Heise: Gleichberechtigung ist ja nicht immer nur die Gleichberechtigung auch im beruflichen Feld, sondern auch die Gleichberechtigung eben zu Hause, was den eventuell vorhandenen Partner angeht. Sehen Sie den denn genügend einbezogen?
Göring-Eckardt: Nein.
Heise: Und mit genügend Möglichkeiten auch ausgestattet?

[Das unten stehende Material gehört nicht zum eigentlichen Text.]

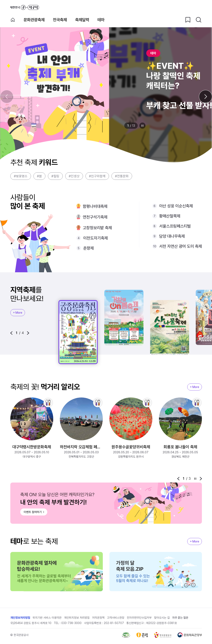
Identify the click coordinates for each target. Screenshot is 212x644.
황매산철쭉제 (170, 216)
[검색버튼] (198, 20)
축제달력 (82, 20)
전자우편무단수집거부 (139, 618)
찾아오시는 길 (162, 618)
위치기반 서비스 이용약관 (47, 618)
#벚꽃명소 (21, 176)
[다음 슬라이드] (205, 96)
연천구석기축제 (95, 217)
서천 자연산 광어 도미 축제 (180, 246)
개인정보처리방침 (20, 618)
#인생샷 (74, 176)
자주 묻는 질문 (180, 618)
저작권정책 (98, 618)
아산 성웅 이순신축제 (176, 206)
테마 (101, 20)
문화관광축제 (34, 20)
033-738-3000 (71, 623)
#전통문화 (122, 176)
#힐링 (55, 176)
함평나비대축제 (95, 206)
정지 (142, 126)
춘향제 (88, 248)
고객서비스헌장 (116, 618)
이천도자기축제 (95, 238)
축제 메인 (13, 20)
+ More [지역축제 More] (18, 312)
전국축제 (60, 20)
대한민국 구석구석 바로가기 (25, 8)
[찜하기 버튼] (188, 20)
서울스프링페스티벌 (175, 226)
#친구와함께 (97, 176)
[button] (11, 333)
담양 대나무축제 (172, 236)
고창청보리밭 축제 (97, 228)
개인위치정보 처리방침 (77, 618)
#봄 (39, 176)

Göring-Eckardt: Ja, gut, jetzt haben wir irgendwie die Vätermonate und das ist ja in der Sache auch ganz gut. Ich sage es jetzt mal ein bisschen spitz: Die schreiben dann fast alle ein Buch in der Zeit darüber, wie es gewesen ist. Und das kann natürlich nicht der Punkt sein. Und klar ist, dass wir ... da muss man auch, glaube ich, früh anfangen, dass wir den Frauen und Mädchen deutlich machen müssen: Gleichberechtigung heißt dann auch Gleichberechtigung. Viele wollen das, viele Männer trauen es sich übrigens auch nicht, weil es in ihren Unternehmen nach wie vor nicht besonders anerkannt ist, wenn sie sagen, ich muss jetzt die Kinder aus der Kita abholen, sondern nach wie vor erwartet wird, dass Männer bis spätabends Zeit haben und noch die 27. Sitzung um das gleiche Thema bestreiten. Also an der Stelle sind wir noch lange nicht so weit, wie wir sein sollten. Wir werden nicht in die Familien hineindirigieren können, aber an der Arbeitswelt können wir natürlich definitiv was verändern, und das muss auch geschehen.
Heise: Sagt Katrin Göring-Eckardt, sieht also vor allem politischen Handlungsbedarf. Vielen Dank, Frau Göring-Eckardt!
Göring-Eckardt: Ich danke Ihnen sehr, auf Wiederhören!